378P - Could the model of EGFR-TKIs plus antiangiogenesis as first-line treatments in patients with EGFR-mutated non-small cell lung cancer take a step further: A updated meta-analysis

Background

EGFR-TKIs are standard care for advanced NSCLC patients with EGFR mutation and are inevitably developed to acquired resistance. The addition of antiangiogenesis to first-generation EGFR-TKIs was a promising treatment strategy due to significantly improved PFS. However, OS benefit wasn’t observed. It remains unclear whether this combination strategy could move further.

Methods

RCTs and meeting abstracts investigated EGFR-TKIs plus antiangiogenesis as 1 line setting or osimertinib plus antiangiogenesis as the 2 line treatment on progression of first or second generation EGFR-TKIs treatment for NSCLC patients were systematically searched in relevant databases. The main outcomes measures included PFS, OS, ORR, AEs, and the incidence of acquired T790M mutation after 1 line EGFR-TKIs plus antiangiogenesis treatment. Fixed effects and random effects models were used to estimate pooled hazard ratios and relative risks.

Results

6 studies involving 1537 patients were included to assess the combination of EGFR-TKIs and antiangiogenesis as 1 line care in advanced NSCLC with EGFR mutation and results showed the approach significantly improved PFS (HR 0.62, 95%CI 0.54-0.70) compared EGFR-TKIs alone, especially in patients with L858A mutation (HR 0.64, 95%CI 0.54-0.76). However, OS (HR 0.95, 95%CI 0.78-1.15), ORR (HR 1.04, 95%CI 0.98-1.10), and the frequency of acquired T790M mutation (HR 0.88, 95%CI 0.73-1.07) showed no significant difference between 2 groups. 2 studies with 236 patients were pooled to evaluate osimertinib plus bevacizumab as the 2 line setting in patients with EGFR and T790M mutation and results showed the strategy was failed to improve PFS (HR 0.96, 95%CI 0.68-1.37), OS (HR 0.96, 95%CI 0.68-1.37) and ORR (HR 1.07, 95%CI 0.84-1.36). Risks of grade 3-5 AEs was increased in combination group (HR 1.68, 95% CI 1.52-1.86).

Conclusions

EGFR-TKIs plus antiangiogenesis as 1 line setting significantly prolonged PFS in patients with EGFR-positive NSCLC, particularly in patients with the L858R mutation, but was failed to improve OS. The addition of bevacizumab to osimertinib as 2 line treatment was unable to improve the efficacy of osimertinb in PFS, OS and ORR.

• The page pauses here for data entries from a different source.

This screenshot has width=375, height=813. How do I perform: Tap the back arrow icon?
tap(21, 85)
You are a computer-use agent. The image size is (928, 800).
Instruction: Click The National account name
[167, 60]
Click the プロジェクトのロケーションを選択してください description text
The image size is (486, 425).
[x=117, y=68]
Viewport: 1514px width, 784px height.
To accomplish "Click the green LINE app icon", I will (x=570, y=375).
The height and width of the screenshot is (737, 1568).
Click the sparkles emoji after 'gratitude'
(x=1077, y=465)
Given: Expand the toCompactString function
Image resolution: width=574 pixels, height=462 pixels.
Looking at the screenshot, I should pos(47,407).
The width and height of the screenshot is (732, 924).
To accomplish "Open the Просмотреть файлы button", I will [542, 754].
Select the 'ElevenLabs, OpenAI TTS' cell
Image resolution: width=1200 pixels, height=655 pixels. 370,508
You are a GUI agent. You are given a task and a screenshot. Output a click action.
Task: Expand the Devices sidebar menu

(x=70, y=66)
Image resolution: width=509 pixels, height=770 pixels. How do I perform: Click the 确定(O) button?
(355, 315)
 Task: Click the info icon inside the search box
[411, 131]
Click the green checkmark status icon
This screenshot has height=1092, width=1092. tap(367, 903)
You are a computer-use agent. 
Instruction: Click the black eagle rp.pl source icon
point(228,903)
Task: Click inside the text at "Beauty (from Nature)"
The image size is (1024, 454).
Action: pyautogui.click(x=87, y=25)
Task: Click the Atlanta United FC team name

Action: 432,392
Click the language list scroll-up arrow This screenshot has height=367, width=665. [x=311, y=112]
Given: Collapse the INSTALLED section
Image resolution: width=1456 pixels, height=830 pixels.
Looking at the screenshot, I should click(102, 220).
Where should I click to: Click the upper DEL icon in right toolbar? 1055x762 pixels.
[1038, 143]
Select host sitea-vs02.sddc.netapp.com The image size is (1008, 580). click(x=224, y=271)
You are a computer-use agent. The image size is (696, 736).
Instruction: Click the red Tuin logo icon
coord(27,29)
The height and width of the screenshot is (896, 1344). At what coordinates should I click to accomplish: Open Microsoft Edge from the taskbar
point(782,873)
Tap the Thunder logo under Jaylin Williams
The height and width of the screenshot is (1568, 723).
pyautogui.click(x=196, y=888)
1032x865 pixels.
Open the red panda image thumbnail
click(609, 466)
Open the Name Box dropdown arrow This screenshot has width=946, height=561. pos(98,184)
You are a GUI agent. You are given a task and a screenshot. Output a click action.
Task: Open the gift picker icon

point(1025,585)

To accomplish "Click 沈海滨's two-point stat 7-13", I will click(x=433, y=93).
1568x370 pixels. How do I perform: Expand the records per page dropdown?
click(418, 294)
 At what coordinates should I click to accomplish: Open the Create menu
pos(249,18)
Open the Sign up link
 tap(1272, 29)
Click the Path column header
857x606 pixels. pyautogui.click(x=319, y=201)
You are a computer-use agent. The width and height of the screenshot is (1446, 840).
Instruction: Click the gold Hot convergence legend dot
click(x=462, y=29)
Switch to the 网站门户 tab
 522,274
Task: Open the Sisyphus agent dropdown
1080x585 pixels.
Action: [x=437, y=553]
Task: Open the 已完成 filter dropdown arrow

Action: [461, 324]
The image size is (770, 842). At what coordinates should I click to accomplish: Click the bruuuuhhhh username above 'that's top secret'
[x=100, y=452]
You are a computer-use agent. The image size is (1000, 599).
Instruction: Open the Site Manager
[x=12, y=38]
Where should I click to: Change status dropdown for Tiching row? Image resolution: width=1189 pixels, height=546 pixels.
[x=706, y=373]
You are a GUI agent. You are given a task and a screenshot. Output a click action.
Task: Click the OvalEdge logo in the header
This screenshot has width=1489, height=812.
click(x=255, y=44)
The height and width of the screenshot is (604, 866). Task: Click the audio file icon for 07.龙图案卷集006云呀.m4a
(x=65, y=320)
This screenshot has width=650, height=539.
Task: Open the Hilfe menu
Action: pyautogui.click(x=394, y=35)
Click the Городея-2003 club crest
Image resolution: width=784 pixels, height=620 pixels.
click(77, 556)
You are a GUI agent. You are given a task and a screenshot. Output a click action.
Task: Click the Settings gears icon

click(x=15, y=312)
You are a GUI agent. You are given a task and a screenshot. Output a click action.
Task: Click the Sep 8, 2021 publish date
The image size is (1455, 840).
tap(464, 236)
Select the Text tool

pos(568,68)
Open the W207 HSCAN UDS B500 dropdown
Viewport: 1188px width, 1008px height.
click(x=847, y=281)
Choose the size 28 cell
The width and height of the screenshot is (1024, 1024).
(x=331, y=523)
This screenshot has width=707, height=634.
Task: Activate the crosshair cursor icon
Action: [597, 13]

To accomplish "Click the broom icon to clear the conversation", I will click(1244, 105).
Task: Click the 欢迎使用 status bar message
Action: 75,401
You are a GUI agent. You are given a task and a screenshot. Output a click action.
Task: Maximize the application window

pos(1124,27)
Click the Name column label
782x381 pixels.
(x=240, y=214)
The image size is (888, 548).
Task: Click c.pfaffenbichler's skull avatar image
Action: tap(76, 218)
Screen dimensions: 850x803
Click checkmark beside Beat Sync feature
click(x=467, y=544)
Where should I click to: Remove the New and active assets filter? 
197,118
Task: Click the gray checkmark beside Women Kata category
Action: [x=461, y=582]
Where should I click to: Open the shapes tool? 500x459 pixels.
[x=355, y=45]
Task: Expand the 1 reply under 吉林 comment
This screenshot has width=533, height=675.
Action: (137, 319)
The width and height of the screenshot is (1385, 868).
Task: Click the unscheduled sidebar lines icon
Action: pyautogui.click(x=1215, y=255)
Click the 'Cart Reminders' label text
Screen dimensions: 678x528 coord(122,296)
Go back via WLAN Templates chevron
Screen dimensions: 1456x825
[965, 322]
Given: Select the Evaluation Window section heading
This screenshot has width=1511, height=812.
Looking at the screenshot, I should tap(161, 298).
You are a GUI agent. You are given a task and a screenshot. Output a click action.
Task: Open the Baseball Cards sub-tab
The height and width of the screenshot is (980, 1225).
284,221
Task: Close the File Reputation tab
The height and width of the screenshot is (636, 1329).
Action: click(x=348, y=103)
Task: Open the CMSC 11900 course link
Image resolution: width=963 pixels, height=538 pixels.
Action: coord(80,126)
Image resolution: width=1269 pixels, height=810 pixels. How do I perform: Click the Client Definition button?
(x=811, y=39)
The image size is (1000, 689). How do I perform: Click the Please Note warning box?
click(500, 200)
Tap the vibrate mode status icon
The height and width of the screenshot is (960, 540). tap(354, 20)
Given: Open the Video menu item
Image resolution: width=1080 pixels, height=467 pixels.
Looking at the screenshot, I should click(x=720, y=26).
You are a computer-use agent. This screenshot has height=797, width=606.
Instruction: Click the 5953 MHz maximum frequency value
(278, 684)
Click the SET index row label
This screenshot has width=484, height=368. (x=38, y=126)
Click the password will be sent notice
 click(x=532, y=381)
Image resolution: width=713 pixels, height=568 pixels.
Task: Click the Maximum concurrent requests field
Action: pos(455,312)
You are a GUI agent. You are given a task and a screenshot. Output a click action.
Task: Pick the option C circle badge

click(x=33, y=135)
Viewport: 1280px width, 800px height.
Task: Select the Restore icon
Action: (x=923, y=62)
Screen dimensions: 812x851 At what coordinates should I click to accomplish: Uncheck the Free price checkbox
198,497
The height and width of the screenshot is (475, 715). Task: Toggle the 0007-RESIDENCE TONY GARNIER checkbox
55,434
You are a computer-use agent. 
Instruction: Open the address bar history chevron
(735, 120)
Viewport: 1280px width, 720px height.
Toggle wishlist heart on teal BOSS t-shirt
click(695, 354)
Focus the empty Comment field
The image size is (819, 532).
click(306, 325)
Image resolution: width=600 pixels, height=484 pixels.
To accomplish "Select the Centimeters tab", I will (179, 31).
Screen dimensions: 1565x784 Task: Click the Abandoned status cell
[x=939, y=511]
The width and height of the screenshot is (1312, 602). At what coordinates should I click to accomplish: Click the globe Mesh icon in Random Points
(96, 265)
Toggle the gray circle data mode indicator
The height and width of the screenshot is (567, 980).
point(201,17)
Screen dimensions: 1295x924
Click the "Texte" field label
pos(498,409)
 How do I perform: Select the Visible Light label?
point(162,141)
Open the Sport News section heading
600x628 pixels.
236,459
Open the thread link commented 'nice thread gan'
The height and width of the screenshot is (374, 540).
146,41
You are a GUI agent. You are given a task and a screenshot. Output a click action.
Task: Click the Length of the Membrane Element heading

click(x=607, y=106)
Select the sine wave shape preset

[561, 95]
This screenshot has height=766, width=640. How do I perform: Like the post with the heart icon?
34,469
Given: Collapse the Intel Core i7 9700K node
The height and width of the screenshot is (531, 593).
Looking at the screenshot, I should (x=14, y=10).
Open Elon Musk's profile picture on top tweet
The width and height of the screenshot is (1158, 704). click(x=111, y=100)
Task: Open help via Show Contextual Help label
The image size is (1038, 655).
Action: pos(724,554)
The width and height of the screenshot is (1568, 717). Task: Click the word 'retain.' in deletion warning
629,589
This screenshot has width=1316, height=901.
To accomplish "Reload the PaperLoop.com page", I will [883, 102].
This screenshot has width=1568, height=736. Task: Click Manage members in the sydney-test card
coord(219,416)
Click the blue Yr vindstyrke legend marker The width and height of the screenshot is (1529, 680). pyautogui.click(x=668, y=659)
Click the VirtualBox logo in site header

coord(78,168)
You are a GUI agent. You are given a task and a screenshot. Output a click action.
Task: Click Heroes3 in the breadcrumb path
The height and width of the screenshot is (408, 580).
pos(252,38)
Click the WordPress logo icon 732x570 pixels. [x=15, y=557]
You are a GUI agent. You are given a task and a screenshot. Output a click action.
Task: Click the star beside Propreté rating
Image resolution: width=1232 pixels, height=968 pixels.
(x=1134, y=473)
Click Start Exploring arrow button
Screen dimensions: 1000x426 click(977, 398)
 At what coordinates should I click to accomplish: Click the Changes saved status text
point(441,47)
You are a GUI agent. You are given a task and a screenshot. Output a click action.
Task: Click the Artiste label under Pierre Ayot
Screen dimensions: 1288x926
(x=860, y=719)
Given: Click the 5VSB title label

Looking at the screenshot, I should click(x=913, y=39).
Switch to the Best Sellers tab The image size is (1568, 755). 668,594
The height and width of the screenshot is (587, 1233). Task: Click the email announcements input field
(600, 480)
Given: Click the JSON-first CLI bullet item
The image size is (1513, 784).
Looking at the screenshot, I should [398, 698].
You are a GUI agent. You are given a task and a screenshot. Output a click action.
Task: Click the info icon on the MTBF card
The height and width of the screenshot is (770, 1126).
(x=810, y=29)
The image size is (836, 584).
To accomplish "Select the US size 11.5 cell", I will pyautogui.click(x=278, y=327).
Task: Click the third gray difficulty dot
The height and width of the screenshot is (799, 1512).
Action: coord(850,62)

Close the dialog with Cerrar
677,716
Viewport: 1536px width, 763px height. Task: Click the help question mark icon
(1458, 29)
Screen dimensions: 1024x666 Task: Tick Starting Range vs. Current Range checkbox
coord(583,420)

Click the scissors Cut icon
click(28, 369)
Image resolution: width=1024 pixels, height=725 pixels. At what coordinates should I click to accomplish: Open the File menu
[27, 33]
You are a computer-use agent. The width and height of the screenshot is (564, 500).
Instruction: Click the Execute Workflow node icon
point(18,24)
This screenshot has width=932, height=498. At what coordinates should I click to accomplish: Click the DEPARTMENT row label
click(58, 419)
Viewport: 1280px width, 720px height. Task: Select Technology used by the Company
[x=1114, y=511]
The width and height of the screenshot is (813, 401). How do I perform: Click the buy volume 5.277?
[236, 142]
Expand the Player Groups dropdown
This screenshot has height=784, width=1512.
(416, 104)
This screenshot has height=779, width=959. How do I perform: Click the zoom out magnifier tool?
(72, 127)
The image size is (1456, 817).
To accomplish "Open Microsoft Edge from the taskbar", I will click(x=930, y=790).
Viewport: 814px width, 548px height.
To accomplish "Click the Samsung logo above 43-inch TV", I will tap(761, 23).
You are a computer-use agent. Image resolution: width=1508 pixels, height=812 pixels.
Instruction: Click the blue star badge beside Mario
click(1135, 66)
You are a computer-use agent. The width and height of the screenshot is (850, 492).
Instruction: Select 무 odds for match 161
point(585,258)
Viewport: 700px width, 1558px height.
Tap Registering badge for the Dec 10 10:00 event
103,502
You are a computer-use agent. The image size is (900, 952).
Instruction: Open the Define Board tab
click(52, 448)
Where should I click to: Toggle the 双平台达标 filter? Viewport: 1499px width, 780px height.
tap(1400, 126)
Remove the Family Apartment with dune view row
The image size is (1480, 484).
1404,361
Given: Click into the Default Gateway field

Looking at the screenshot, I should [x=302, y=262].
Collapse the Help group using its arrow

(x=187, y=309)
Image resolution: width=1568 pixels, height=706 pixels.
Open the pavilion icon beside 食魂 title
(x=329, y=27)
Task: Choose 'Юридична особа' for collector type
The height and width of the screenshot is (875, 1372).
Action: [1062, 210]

Clinical trial identification

Editorial acknowledgement

Legal entity responsible for the study

Gansu Provincial Cancer Hospital.

Funding

1. The Special Project for Major Disease Prevention and Treatment of Administration of Traditional Chinese Medicine in Gansu Province (grant number GZKZD-2018-03) 2. The Health Industry Scientific Research Program of Gansu Province in 2019 (grant number GSWSKY-2019-82), 3. The Science and Technology Development Guiding Program of Lanzhou City of Gansu Province (grant number 2019-ZD-134).

Disclosure

All authors have declared no conflicts of interest.